+++ Text +++

Dr. James P. Heppner, 94
Space Physics Pioneer
Dr. James P. Heppner, 94 who was both project manager and principal scientist for the first satellite built at NASA’s Goddard Space Flight Center, Explorer-10, died on August 31, 2021 from natural causes at his home. Dr. Heppner was extremely proud of his professional accomplishments in the field of geophysics focusing on space explorations. Explorer-10, with an apogee of 180,000 miles, made the first measurements of solar magnetic fields and solar wind particles outside the earth’s magnetosphere.
Earlier, at the Naval Research Laboratory, Dr. Heppner’s 1956 proposal for satellite magnetic field measurements using a newly developed proton precession magnetometer was selected for flight under Project Vanguard, the U.S’s initial satellite program. This led to two magnetic field satellites, Vanguard SLV-5 which failed to orbit and Vangaurd-3 in 1959 which was highly successful in mapping the magnetic field and recording more than a thousand radio waves produced by lightning at the earth’s surface. Following the Vanguard and Explorer-10 satellites Dr. Heppner and associates continued magnetic field studies on numerous satellites using fluxgate and optical pumping Rb-vapor magnetometers. Replicas of the SLV-5, Vanguard-3, and Explorer-10 satellites now hang in the Smithsonian Air and Space Museum.

+++ Collected data +++

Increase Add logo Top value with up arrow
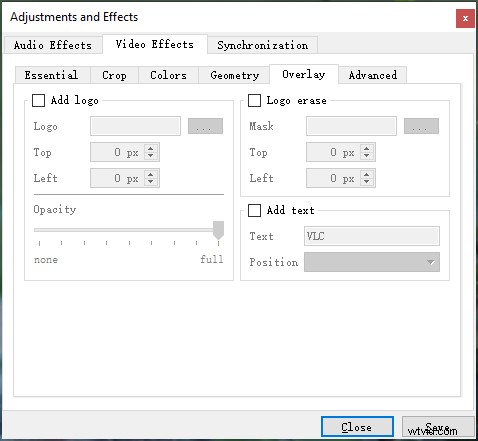Image resolution: width=478 pixels, height=441 pixels. tap(151, 149)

+++

*The problem*.
In the text about Dr. Heppner, condense the paragraph that begins "Dr. James P. Heppner, 94 who was both project manager" into a bulleted list that keeps its main facts.

*Answer*.
- Dr. James P. Heppner, 94, was project manager and principal scientist for Explorer-10, the first satellite built at NASA's Goddard Space Flight Center.
- He died of natural causes at his home on August 31, 2021.
- He was very proud of his work in geophysics, which focused on space exploration.
- Explorer-10 had an apogee of 180,000 miles. It made the first measurements of solar magnetic fields and solar wind particles outside the earth's magnetosphere.